3- sur la demande en paiement de dommages et intérêts pour procédure abusive de la société [P] [C]

La société [P]-[C] n'apporte pas la preuve de la faute que M. [P] aurait commise dans l'exercice de son droit d'agir en justice si bien que le jugement entrepris doit être confirmé en ce qu'il a rejeté sa demande de dommages et intérêts pour procédure abusive.

L'appel incident doit être rejeté.

4- sur les autres demandes

Chaque partie est succombante de sorte que le jugement entrepris doit être infirmé en ce qu'il a condamné M. [P] aux dépens de première instance et à payer à la société [P]-[C] la somme de 1 500 euros au titre de l'article 700 du code de procédure civile.

Statuant à nouveau sur ce point, il convient de dire que chaque partie gardera à sa charge les dépens de première instance tandis que leurs demandes respectives au titre de l'article 700 du code de procédure civile doivent être rejetées.

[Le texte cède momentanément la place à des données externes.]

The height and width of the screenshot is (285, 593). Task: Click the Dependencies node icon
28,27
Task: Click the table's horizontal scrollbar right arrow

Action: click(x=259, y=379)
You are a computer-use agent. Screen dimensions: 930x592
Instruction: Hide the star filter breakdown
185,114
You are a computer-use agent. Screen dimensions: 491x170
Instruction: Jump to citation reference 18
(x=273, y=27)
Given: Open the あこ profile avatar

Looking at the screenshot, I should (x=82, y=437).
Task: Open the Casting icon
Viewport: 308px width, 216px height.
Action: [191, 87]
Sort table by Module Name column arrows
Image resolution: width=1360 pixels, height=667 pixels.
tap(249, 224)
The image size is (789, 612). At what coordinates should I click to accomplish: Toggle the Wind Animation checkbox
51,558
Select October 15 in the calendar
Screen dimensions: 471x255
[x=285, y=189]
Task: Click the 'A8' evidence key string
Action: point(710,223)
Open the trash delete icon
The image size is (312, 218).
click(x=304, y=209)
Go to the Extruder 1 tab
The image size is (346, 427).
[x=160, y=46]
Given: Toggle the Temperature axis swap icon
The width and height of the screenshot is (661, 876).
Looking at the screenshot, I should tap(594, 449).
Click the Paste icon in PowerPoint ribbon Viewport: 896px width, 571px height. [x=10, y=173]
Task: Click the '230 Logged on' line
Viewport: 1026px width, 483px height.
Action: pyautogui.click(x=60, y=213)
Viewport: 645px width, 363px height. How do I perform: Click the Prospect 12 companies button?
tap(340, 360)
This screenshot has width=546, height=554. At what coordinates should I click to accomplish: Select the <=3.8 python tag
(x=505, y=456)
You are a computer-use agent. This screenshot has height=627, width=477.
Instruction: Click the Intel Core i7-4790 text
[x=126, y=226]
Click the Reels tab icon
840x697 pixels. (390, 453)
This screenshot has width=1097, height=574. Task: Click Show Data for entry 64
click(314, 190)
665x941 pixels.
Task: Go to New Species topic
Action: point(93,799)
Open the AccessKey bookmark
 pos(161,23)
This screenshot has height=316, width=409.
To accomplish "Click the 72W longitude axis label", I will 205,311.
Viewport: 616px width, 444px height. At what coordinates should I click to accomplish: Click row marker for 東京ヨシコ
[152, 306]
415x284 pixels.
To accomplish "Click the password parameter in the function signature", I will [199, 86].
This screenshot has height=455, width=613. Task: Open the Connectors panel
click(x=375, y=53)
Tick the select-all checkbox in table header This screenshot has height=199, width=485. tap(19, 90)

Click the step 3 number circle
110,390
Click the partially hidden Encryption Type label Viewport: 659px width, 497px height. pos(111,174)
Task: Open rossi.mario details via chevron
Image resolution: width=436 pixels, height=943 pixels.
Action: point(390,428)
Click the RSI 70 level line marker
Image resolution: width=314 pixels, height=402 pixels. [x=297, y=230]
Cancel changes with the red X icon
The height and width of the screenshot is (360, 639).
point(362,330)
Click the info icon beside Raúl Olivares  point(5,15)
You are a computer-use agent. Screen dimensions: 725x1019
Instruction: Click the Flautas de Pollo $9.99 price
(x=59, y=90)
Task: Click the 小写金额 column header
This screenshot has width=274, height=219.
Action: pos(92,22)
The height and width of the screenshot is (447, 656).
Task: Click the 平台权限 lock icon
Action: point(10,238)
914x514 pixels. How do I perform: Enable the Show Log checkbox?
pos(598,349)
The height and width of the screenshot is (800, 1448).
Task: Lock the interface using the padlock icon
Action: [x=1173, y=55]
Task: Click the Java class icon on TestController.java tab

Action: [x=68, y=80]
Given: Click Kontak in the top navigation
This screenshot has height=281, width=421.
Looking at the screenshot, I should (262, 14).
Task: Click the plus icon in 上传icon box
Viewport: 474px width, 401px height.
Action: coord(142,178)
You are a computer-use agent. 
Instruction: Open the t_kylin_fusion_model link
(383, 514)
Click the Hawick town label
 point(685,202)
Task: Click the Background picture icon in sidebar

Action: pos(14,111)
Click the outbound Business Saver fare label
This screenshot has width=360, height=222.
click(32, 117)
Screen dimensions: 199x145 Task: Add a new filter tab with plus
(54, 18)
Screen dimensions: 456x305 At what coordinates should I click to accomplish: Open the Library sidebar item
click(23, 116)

Il en ira de même pour les dépens d'appel et les frais irrépétibles exposés en appel.

PAR CES MOTIFS :

LA COUR, statuant par arrêt contradictoire prononcé publiquement par mise à disposition au greffe, conformément aux dispositions de l'article 450 alinéa 2 du Code de procédure civile,

CONFIRME le jugement entrepris en ce qu'il a rejeté la demande de M. [D] [P] en expertise de gestion et en ce qu'il a rejeté la demande de la société [P]-[C] en paiement de dommages et intérêts pour procédure abusive.

L'INFIRME au surplus.

Statuant à nouveau dans cette limite,

ENJOINT la société [P]-[C] de tenir à la disposition de M. [D] [P], au siège social de la société, les documents suivants : bilans, comptes de résultat, annexes, inventaires, rapports soumis aux assemblées et procès-verbaux de ces assemblées concernant les trois derniers exercices précédant le 9 février 2023, dans un délai de deux mois à compter du jour de la notification du présent arrêt et sous astreinte provisoire de 20 euros par jour de retard passé ce délai.

DIT que chaque partie gardera à sa charge les dépens exposés en première instance.

REJETTE les demandes respectives des parties au titre des frais irrépétibles exposés en première instance.

Y ajoutant,

DIT que chaque partie conservera à sa charge les dépens exposés en appel.

REJETTE les demandes respectives des parties au titre des frais irrépétibles exposés en appel.

Le présent arrêt a été signé par M.Olivier BEAUDIER, Conseiller à la cinquième chambre commerciale , à la Cour d'Appel de NANCY, et par M. Ali ADJAL, Greffier auquel la minute de la décision a été remise par le magistrat signataire.